- **Entries supplied**:
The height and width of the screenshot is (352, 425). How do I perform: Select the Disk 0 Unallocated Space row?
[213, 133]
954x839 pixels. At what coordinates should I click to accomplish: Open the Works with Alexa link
* * *
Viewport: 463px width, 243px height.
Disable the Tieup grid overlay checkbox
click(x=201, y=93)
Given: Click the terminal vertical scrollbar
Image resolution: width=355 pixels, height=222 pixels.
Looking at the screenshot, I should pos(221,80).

- **What needs to be done**: Every line above from the line with "The height and" to the line with "954x839 pixels. At", inclusive, must be returned exactly; no other line belongs in the reply.

- **Exercise response**:
The height and width of the screenshot is (352, 425). How do I perform: Select the Disk 0 Unallocated Space row?
[213, 133]
954x839 pixels. At what coordinates should I click to accomplish: Open the Works with Alexa link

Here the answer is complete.